October 8, 2019 By Brian Sands

Gilded at the Marigny Opera House 

The Marigny Opera House fielded a full house for the recent world premiere of Gilded. That so many people would come out for a 45-minute song cycle on a Sunday evening following a Saints game was heartening indeed. 

With music by Tucker Fuller set to a text by Megan Levad, Gilded is inspired by the wandering lieder of the Romantic era and today’s free market/neoliberal sensibility. In its nine sections, using three voices, it tells of the tortured search for love by a successful, powerful man, perhaps a tech entrepreneur. He cruises. He hooks up. He’s cast aside. 

How noble to tell a story like this in such a classical form; Levad’s angsty, passionate text could just as easily have served as the basis for a glam rock extravaganza. And how interesting that Levad, a straight woman can, with only a few poetic overindulgences, so potently capture the emotional state of a gay man. 

Though its title clearly conjures up images of robber barons, Levad uses references subtle (e.g., a phrase evoking Sinéad O’Connor’s Nothing Compares 2 U) and not so subtle (“a disco ball”) to place this tale in our own era. If her hero exhibits a refined yearning, she bravely makes him not the nicest or most sympathetic of people, a man who’s not afraid to admit to self-hate and who evinces a scary, almost Trumpian ruthlessness in his business dealings. 

Fuller employs both an apt romanticism reminiscent of Beethoven and the astringencies of the Second Viennese School to convey the lovesick, tortured personality of the “Entrepreneur”. Fuller sets his music to Levad’s text well; there’s nothing arbitrary about the vocal line as it seems in some contemporary classical music. He gives us extended phrases of longing in a passage for viola and cello (“He Loved Him That Evening”), and switches from major to minor keys to bring out shifting moods. 

There are tumultuous passages with tremulous undertones as well as intriguing dissonances as Fuller tries to musically answer the question “What does a person who seemingly has everything really want?”

While thoroughly accomplished from the start, I felt it wasn’t until the two-thirds mark that the music truly probed the emotional depths of the text and its characters. In total, however, Fuller and Levad deliver a subliminally affecting portrayal that captures these sad and scary times in which we live.

Though Gilded could conceivably be done with three singers (a possibility that Levad acknowledged could occur in future performances), for the premiere all three voices were taken by Brenden Gunnell, for whom the piece was written. Looking like a Teutonic James Corden, this young American heldentenor sang with clear tone and precise diction. He confidently hit all of Fuller’s high notes with a piercing and, at times, anguished self-awareness. I would be curious to see him in a staged performance of Gilded with two other vocalists and how that might add to the work. 
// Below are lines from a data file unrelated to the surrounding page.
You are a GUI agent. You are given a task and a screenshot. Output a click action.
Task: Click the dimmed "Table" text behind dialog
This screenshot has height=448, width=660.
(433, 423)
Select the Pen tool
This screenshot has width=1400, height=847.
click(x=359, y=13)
The Polymnia Quartet (Benjamin Hart and Kate Withrow, violins; Amelia Clingman, viola; Philip Von Maltzahn, cello) played with their usual flawless expertise, bringing out all the colors of Fuller’s score. 

At a time when glbt characters are finally getting a bigger voice on recital and operatic stages (the trans-themed As One, which New Orleans Opera presented last year, has been one of the most produced works of recent vintage), Gilded deserves to have a long life. Whether it does or not, the Marigny Opera House and all others involved with this performance can be justifiably proud for introducing it to the world.